• [REQUIREMENTS]
A - In the piece on Ireland's Fiscal Treaty vote, rewrite the part from "Last week, Ireland" to "simply too risky.", swapping "bailouts" for "rescue loans".
B - Answer these questions using the piece on Ireland's Fiscal Treaty vote:
(i) What is the estimated reading time?
(ii) Who argues that voting Yes was the only way to secure future bailouts?
(iii) About what share of voters turned out?
----- SUPPLIED PASSAGE
A Yes vote for the Fiscal Treaty was the cheaper and safer option for Ireland.

4 comments

Estimated reading time: 5 minutes

Blog Admin

June 6th, 2012

A Yes vote for the Fiscal Treaty was the cheaper and safer option for Ireland.

4 comments

Estimated reading time: 5 minutes

Last week, Ireland voted ‘Yes’ to the European Fiscal Stability Treaty, despite some predictions that the country would vote No. Michael Courtney argues that Irish voters knew that voting Yes was the only way to secure future bailouts, should they be needed. A No vote was simply too risky.

There are some intriguing aspects to Ireland’s referendum on the European Fiscal Stability Treaty. There is immense anger among the electorate towards the Irish government and decision-makers at the European level. There were a high number of undecided voters in the polls preceding voting day and there was low voter turnout of about 50 per cent. ‘Second-order’ theories of voting, and past experience, would lead to the prediction that Ireland was highly likely to vote against the Treaty. But this was not the case. Why was a referendum necessary at all?  And why, contrary to recent experience, did Ireland vote in favour of an EU treaty without having to be asked twice? The short answer is that this EU referendum was a ‘first-order’ poll.
----------
----- PROVIDED RECORDS
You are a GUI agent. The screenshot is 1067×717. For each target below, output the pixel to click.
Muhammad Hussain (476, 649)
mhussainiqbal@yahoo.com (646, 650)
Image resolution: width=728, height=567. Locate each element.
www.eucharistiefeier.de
----------
----- PROVIDED RECORDS
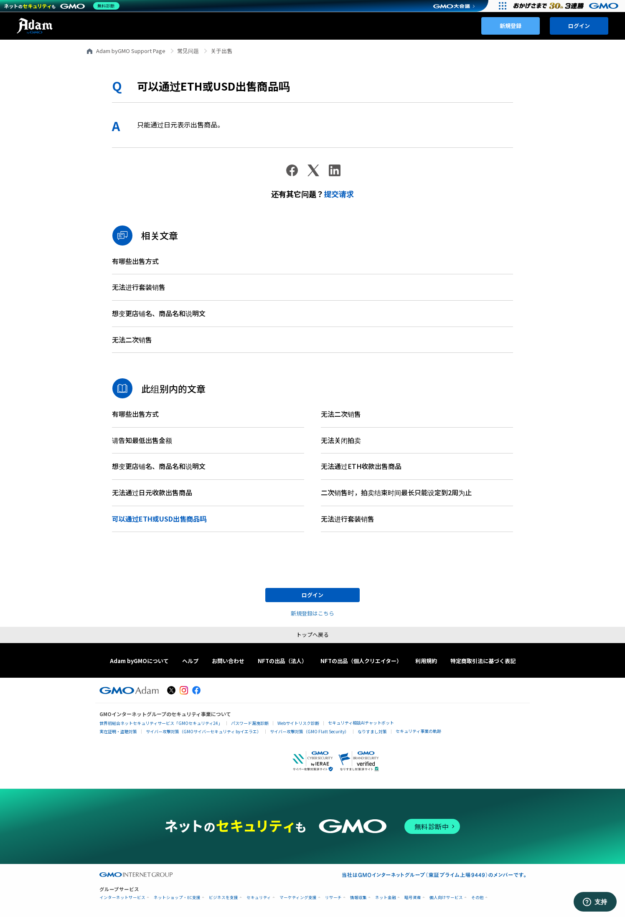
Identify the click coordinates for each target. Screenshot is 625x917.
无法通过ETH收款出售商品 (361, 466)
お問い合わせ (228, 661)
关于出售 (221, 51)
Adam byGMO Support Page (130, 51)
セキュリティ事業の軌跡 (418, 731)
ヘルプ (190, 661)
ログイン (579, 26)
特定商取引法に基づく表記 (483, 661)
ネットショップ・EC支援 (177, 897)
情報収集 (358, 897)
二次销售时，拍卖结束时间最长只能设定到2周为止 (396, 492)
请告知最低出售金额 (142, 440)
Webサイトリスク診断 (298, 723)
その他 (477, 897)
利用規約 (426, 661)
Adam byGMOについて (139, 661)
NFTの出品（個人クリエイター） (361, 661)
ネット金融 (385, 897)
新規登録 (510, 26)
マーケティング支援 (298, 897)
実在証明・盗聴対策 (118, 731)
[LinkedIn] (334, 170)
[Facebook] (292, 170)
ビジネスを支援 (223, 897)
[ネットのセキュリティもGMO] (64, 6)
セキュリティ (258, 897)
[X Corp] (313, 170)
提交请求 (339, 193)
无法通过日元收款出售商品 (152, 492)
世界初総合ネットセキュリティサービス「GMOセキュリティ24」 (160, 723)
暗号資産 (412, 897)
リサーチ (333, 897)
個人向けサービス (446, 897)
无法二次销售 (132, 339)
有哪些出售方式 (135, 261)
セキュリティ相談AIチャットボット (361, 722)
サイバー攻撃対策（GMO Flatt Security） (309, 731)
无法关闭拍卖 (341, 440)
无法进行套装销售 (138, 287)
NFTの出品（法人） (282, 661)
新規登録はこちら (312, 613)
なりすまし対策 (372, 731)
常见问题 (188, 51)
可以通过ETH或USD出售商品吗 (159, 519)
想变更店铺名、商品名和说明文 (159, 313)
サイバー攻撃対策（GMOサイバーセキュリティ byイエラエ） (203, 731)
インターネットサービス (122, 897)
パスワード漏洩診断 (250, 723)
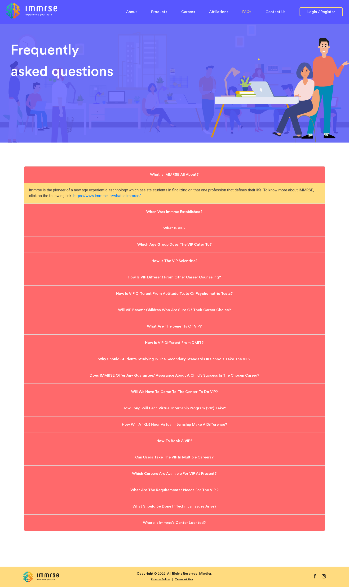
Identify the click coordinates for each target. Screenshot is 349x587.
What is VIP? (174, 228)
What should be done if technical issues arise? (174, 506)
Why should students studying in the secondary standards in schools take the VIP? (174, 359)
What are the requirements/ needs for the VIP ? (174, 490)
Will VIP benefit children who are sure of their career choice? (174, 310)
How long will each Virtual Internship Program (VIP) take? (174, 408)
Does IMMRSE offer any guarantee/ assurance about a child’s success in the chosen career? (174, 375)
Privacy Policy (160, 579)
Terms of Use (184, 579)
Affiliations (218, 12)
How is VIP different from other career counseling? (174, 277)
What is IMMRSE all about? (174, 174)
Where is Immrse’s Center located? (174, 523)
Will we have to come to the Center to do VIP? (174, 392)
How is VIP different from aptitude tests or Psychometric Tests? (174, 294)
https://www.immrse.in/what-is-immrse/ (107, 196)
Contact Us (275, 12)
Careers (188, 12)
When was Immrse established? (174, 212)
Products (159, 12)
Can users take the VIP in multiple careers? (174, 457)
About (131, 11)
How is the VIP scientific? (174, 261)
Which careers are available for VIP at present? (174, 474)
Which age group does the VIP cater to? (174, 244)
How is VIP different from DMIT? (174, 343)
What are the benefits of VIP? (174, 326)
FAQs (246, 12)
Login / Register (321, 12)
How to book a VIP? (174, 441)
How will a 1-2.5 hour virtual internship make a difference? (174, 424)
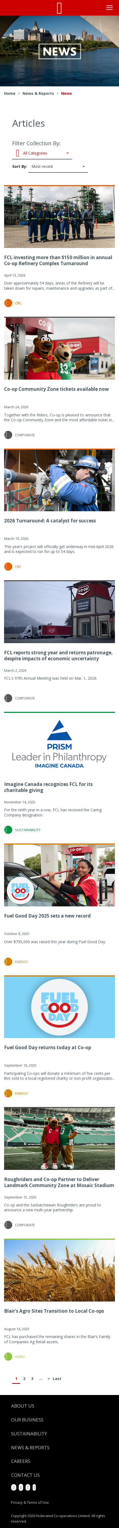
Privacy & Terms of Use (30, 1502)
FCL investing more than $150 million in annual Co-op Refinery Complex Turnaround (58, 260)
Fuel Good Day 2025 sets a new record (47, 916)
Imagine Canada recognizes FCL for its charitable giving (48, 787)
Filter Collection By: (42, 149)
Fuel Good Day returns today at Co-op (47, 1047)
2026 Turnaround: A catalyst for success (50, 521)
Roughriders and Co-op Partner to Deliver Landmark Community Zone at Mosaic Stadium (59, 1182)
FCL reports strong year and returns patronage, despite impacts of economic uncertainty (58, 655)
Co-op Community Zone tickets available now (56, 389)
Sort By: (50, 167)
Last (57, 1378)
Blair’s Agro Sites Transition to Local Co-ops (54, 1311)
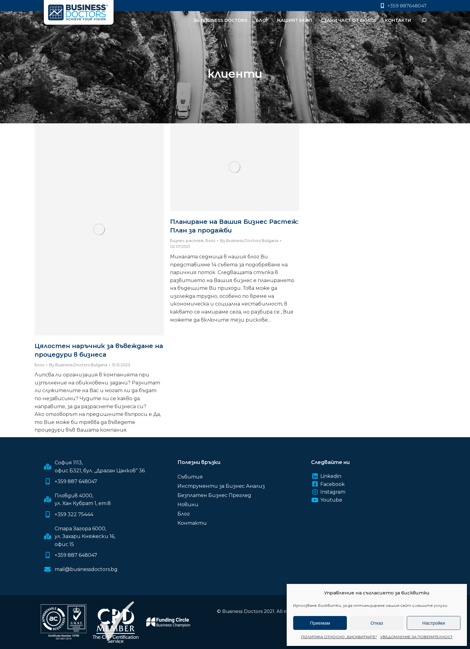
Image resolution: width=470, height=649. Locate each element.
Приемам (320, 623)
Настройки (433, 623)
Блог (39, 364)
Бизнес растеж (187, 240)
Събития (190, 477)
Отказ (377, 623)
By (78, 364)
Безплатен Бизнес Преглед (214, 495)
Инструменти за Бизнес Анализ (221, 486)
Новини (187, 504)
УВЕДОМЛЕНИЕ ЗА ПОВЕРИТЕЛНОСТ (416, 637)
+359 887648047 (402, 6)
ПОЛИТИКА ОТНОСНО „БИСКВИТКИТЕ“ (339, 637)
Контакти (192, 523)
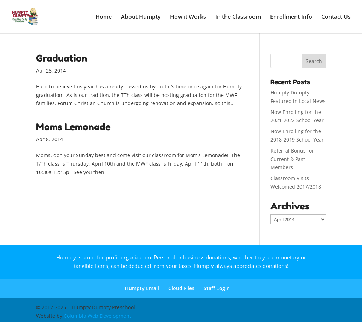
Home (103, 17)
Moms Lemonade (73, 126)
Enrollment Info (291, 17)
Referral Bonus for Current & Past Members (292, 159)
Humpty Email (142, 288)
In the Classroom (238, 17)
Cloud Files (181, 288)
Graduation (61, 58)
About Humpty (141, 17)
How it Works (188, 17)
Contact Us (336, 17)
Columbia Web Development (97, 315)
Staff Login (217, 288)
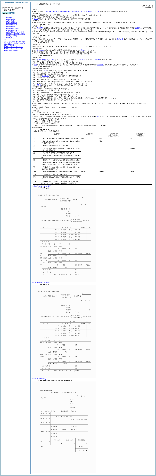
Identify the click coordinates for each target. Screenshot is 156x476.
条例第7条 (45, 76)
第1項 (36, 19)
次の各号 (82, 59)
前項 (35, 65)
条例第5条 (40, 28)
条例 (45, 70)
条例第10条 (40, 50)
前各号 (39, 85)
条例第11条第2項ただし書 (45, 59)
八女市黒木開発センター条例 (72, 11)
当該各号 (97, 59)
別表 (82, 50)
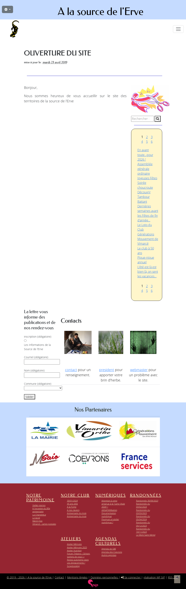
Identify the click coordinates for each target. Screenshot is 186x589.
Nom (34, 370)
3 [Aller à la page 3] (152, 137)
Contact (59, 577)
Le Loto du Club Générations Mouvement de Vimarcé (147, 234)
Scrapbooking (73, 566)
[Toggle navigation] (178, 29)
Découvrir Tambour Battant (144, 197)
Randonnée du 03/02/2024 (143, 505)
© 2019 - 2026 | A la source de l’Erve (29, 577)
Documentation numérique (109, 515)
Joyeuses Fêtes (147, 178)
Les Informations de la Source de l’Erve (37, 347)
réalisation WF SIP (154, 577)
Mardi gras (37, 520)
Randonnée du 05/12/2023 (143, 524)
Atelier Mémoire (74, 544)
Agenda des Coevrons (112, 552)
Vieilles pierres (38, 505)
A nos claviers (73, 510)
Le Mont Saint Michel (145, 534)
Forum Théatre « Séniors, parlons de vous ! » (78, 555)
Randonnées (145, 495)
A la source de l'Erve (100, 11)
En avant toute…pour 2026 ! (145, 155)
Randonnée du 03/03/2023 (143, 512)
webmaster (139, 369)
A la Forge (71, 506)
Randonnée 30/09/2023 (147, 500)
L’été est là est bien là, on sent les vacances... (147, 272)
----------
----- PROVIDED RECORDS
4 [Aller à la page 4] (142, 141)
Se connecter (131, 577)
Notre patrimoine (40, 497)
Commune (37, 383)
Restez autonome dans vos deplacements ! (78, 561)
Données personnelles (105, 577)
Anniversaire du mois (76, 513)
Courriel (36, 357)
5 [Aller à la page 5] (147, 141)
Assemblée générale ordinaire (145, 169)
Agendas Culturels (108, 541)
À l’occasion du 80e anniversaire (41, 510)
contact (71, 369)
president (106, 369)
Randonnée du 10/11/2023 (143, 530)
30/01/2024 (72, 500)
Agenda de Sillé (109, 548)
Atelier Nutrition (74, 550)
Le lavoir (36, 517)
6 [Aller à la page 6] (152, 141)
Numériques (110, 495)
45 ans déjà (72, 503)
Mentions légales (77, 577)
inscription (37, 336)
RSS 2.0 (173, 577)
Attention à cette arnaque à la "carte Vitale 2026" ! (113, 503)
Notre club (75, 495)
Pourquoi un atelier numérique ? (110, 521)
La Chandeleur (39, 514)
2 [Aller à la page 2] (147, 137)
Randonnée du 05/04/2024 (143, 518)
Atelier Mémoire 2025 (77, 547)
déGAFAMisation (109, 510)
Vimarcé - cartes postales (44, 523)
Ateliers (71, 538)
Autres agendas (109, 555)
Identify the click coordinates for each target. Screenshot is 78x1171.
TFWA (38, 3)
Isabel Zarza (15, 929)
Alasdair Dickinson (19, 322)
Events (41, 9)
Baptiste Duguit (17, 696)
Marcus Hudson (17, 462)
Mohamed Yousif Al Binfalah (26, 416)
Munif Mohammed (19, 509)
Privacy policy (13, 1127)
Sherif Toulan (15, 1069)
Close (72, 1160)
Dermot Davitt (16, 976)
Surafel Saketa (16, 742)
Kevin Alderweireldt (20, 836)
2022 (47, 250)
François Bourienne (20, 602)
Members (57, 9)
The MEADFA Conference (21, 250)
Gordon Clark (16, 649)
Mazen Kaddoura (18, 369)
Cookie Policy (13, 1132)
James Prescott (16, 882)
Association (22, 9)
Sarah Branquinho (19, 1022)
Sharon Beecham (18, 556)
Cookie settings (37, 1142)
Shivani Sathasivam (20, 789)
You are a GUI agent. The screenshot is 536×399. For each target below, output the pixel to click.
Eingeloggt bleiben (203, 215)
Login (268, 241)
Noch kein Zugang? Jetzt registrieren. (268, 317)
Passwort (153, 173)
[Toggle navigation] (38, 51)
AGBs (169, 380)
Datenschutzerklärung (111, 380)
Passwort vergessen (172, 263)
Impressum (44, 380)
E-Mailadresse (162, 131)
----------
• [ANSWERS FOR THIS EXERCISE]
A -
Last week, Ireland voted ‘Yes’ to the European Fiscal Stability Treaty, despite some predictions that the country would vote No. Michael Courtney argues that Irish voters knew that voting Yes was the only way to secure future rescue loans, should they be needed. A No vote was simply too risky.

B -
(i) 5 minutes
(ii) Michael Courtney
(iii) About 50 per cent